Xeloda Side Efffects

[Christine]

I am starting treatment with Xeloda tomorrow - 2 weeks on with 1 week off. I will be doing 4 cycles with Avastin (1/2 hour infusion at clinic). I am just wondering what kind of side effects people have experienced with Xeloda. I did 6 months of Folfox with Avastin and it was really bad the first couple of times, but then my body seemed to get a little used to it. I was completely out of commission though for the duration of the 5FU infusion. I pretty much slept the whole time.

This is my precautionary treatment following my liver resection in July. I currently have no evidence of disease and will finish up treatments just before Christmas. Here's to no chemo in 2007!!

[NICK THE BRIT]

Hi Christine. im half way through my xeloda. 8 tablets a day for 2 weeks then a week off, and to be honest its going well. Nothing bad to report. Apparently they can make the palms of your hands and feet go red. Nothing a bit of cream wont deal with though. ps. I see your a fan of The Killers. Top band, im going to see them over in England, November. Looking forward to it. Best Wishes. Nick

[rthornton]

Christine,

After being in remission since last Sept., I had a recurrence in my liver in July and a resection in August. On Oct. 2nd, I start Xeloda. So just like you, I recently had a liver resection and I'm currently NED so starting Xeloda soon (I'll have 2000 mg daily for two weeks, and a week off, and every other week I'll have Avastin). I have been told that Xeloda potentially has all of the side effects of 5FU, but most people tolerate it much better than 5FU. I hope that this will be the case for me, because when I was getting 5FU last year I was sleeping most of the time and dealing with horrible diarrhea. Yes, let's both hope for a chemotherapy-free 2007.

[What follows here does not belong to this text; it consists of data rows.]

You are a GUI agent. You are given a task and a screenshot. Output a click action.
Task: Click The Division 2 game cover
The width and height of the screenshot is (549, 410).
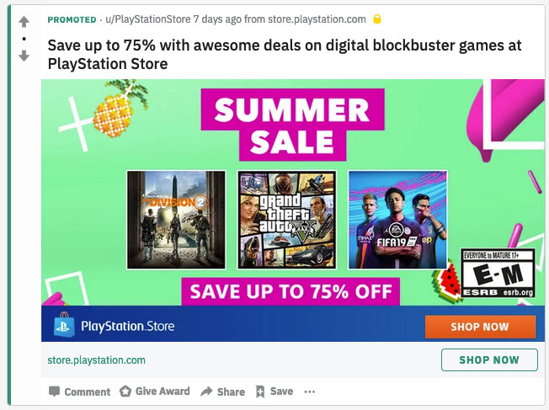(x=176, y=220)
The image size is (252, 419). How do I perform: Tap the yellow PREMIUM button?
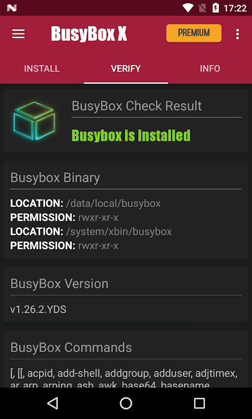(194, 33)
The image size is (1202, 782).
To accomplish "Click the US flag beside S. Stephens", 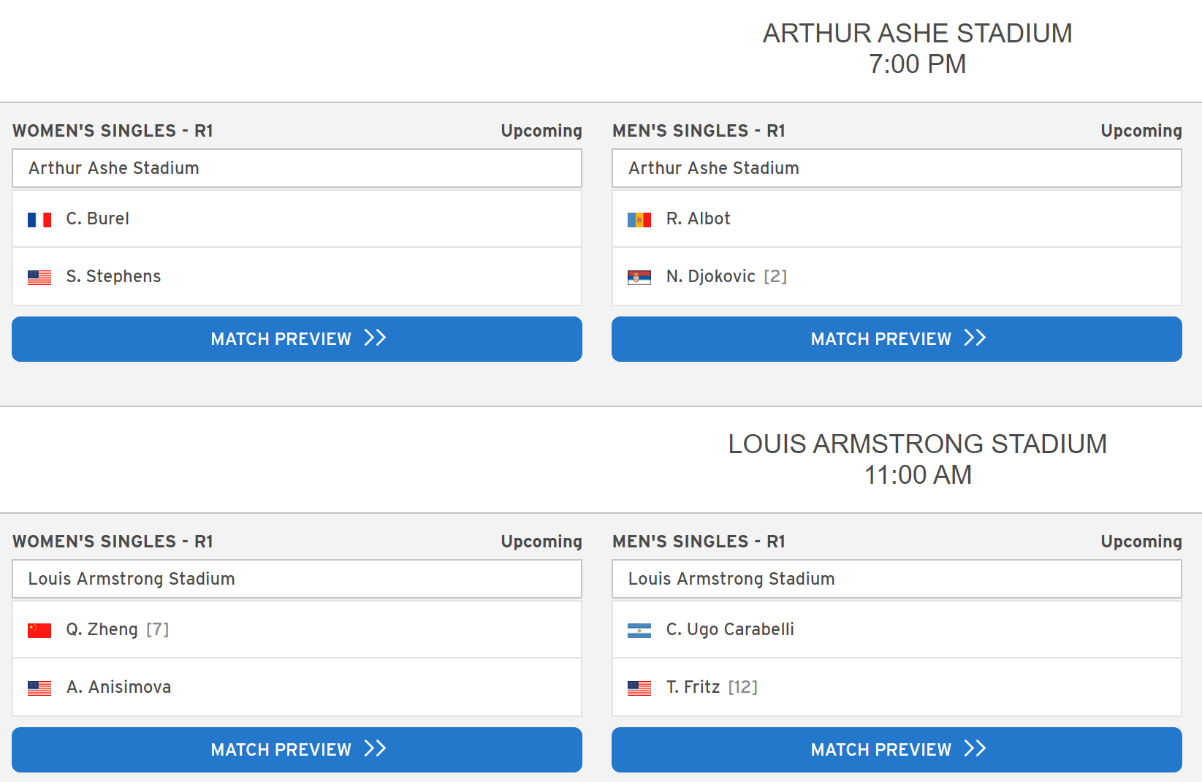I will pos(39,277).
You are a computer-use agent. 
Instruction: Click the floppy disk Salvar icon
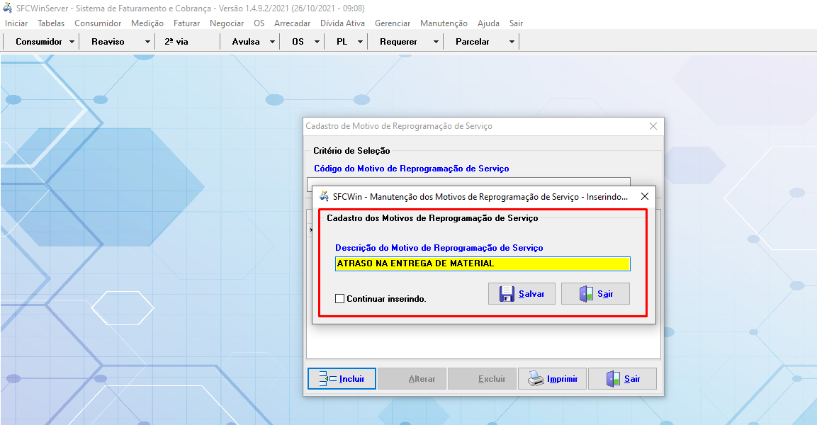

Best wishes for your treatment!

Rodney

[ASTEPHENS33]

I completed 6 months of Xeloda about 4 months ago. When I started, the oncology nurse said one of the side effects that they don't tell you about is that you get tired of taking pills all the time. It was a joke, of course, but probably explemifies that the challenges I had during my treatment were all in a range that I felt was manageable.

Towards the end of treatment I got more tired than at the beginning (weary is probably a better word) and also I had a weight gain. I had stayed the same weight for the first 4 months and then put on about a pound a week. My calories were the same, but I ate a great deal more sugar. I didn't like the taste of chocolate, but really craved cake. Its about all I ate. I did exercise during the 6 months, but had to adjust what I did - primarily bike riding. My feet and hands got really bad during the second cycle and my dosage was lowered down. But even with the lower dosage, my feet and hands got very red and blistery and although I used lotions, I still had problems. Often wore light cotton work gloves and extra padding in my shoes.

The most difficult sympton to deal with, was that my CEA pre-chemo was 1.2 and climbed to 6.4. I had the oncologist measure it during most of my treatment and it climbed a bit each cycle. I am waiting now for the latest post-chemo test to see if its gone down. (My CT scan was clean.)